Au sein même de la culture, cette fois, une autre distinction s’effiloche à force de se montrer conventionnelle.
Depuis longtemps, on s’est habitué à concevoir d’abord la culture par la fréquentation des œuvres de la littérature, de l’art et de la science; elle consiste alors à se déprendre de l’ordinaire des goûts et des pensées pour accéder à un horizon de la condition humaine. Mais depuis longtemps aussi, on a défini la culture par des manières communes de vivre et d’interpréter la vie, comme civilisation, comme milieu. Horizon et milieu : deux conceptions de la culture, parfois concurrentes, parfois complémentaires, qui servent d’emblèmes aux établissements scolaires, qui servent aussi à confirmer les démarcations des classes sociales.

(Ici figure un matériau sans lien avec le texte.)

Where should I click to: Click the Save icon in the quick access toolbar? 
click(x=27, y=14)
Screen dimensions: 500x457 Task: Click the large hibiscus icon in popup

En dépit des idéologies persistantes, cette distinction s’est de plus en plus brouillée. Sans doute, il est de l’essence de l’homme que d’être éternellement partagé entre milieu et horizon. Force nous est néanmoins de constater que, dans l’état présent des choses, l’horizon n’est plus une construction aisément discernable, qu’il est impossible de tenir sous le regard les œuvres irrémédiablement dispersées au gré de la spécialisation et de l’industrialisation de l’art et de la science. Parallèlement, les milieux, les héritages s’effilochent; les coutumes ne parviennent plus à donner cohésion aux modes de vie. Du même mouvement où l’horizon se défile, le milieu se défait. Les deux cultures s’entremêlent dans une problématisation extraordinairement fluente.
II
On l’aura compris sans peine : je n’ai pas tenté de résumer une histoire des interrogations sur la culture. Je voulais seulement souligner quelques préalables, qui nous viennent parfois de fort loin, et qui sont toujours sous-jacents, comme leurs strates les plus profondes, à nos questionnements actuels. Retenons l’essentiel : la pensée, telle que nous la définissons, provient de l’émergence de la culture; en retour, la culture est devenue son vis-à-vis le plus inquiétant, son obsession la plus troublante; et quand elle s’est donnée elle-même comme la culture vraie, la pensée s’est trouvée déroutée dans ses stratégies pour instaurer dans la plus vaste culture un ordre semblable au sien.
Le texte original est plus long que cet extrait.